Common questions about Wild Bench.

What is the Wild Bench benchmark?

WildBench is an automated evaluation framework that benchmarks large language models using 1,024 challenging, real-world tasks selected from over one million human-chatbot conversation logs. It introduces two evaluation metrics (WB-Reward and WB-Score) that achieve high correlation with human preferences and uses task-specific checklists for systematic evaluation.

What is the Wild Bench leaderboard?

The Wild Bench leaderboard ranks 8 AI models based on their performance on this benchmark. Currently, Mistral Large 3 by Mistral AI leads with a score of 0.685. The average score across all models is 0.586.

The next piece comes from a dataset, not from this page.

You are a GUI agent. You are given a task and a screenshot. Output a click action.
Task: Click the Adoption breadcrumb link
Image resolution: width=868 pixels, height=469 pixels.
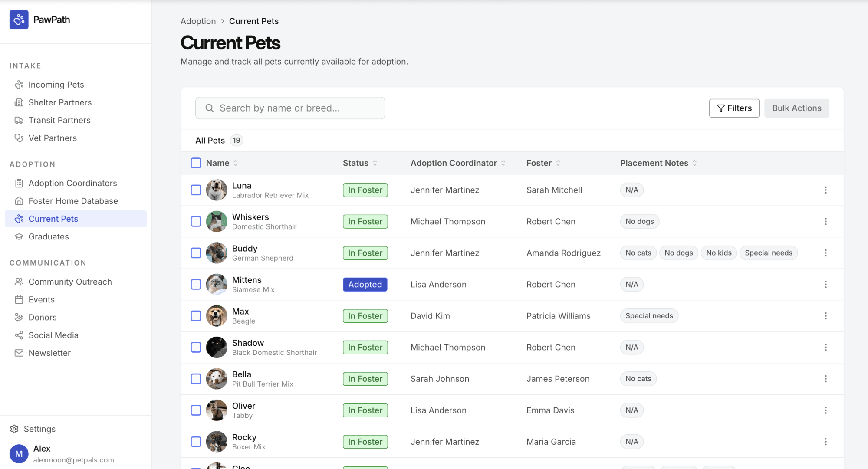click(x=198, y=21)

What is the highest Wild Bench score?

The highest Wild Bench score is 0.685, achieved by Mistral Large 3 from Mistral AI.

How many models are evaluated on Wild Bench?

8 models have been evaluated on the Wild Bench benchmark, with 0 verified results and 8 self-reported results.

Where can I find the Wild Bench paper?

The Wild Bench paper is available at https://arxiv.org/abs/2406.04770. The paper details the methodology, dataset construction, and evaluation criteria.

What categories does Wild Bench cover?

Wild Bench is categorized under communication, general, and reasoning. The benchmark evaluates text models.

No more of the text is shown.